_Instructions to follow_:
Working from the start of the listing, please write out exactly the lines through the one that holds "Widerrufsrecht (981, 1007)", both included, and omit all pictures.

_Exercise material_:
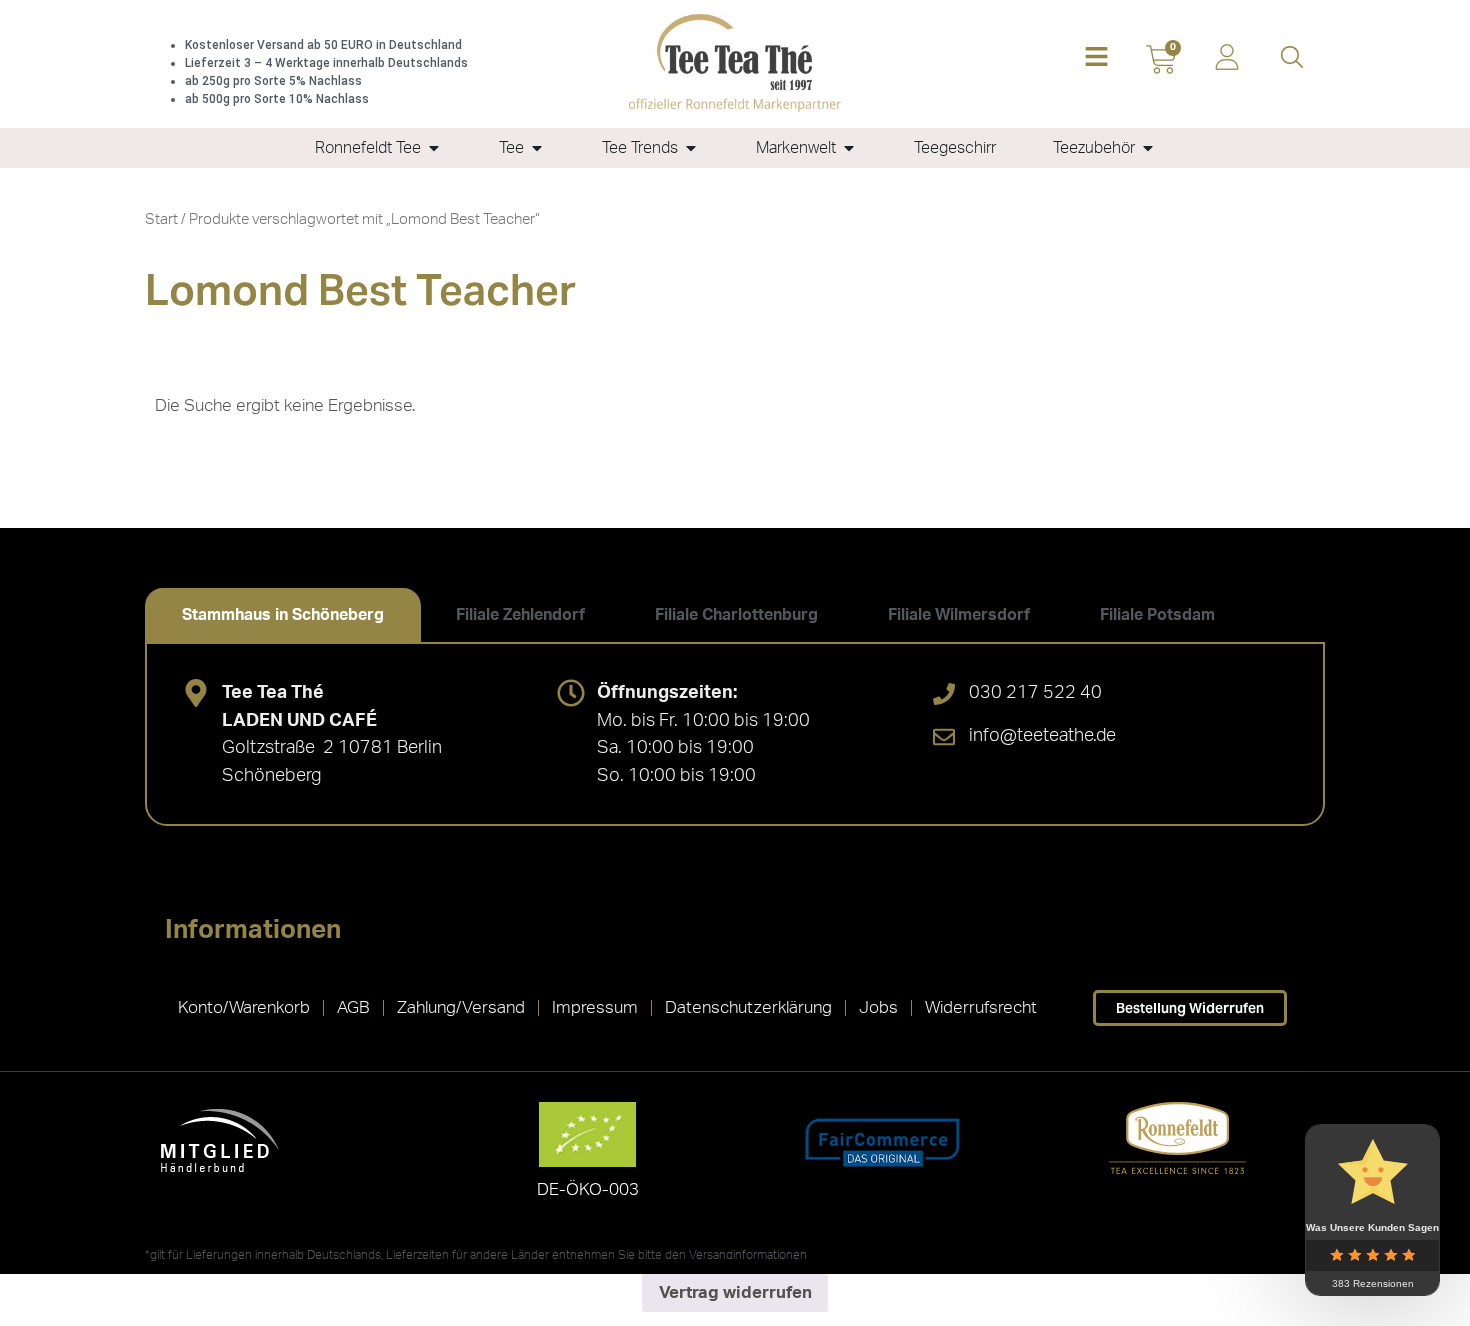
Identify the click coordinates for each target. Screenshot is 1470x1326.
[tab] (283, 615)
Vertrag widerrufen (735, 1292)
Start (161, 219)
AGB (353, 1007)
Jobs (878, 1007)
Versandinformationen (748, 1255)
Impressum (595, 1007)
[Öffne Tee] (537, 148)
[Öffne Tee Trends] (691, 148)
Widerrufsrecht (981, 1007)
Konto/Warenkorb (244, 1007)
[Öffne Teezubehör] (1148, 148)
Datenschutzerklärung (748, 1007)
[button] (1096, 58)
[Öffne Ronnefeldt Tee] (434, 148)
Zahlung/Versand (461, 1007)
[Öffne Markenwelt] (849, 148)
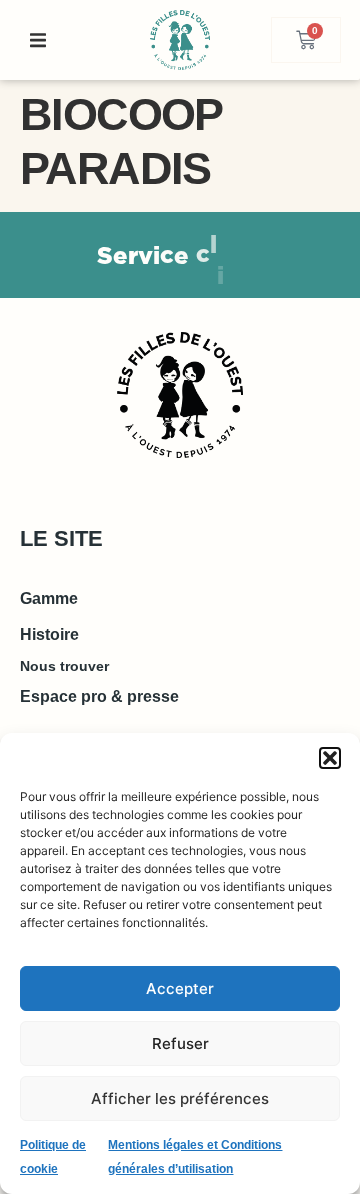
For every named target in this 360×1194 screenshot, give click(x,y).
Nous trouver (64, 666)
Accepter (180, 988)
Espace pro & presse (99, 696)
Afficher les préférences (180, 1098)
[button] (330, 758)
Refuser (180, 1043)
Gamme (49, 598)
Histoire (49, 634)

_Task output_:
Identify the click coordinates for each target. Screenshot is 1470x1326.
[tab] (283, 615)
Vertrag widerrufen (735, 1292)
Start (161, 219)
AGB (353, 1007)
Jobs (878, 1007)
Versandinformationen (748, 1255)
Impressum (595, 1007)
[Öffne Tee] (537, 148)
[Öffne Tee Trends] (691, 148)
Widerrufsrecht (981, 1007)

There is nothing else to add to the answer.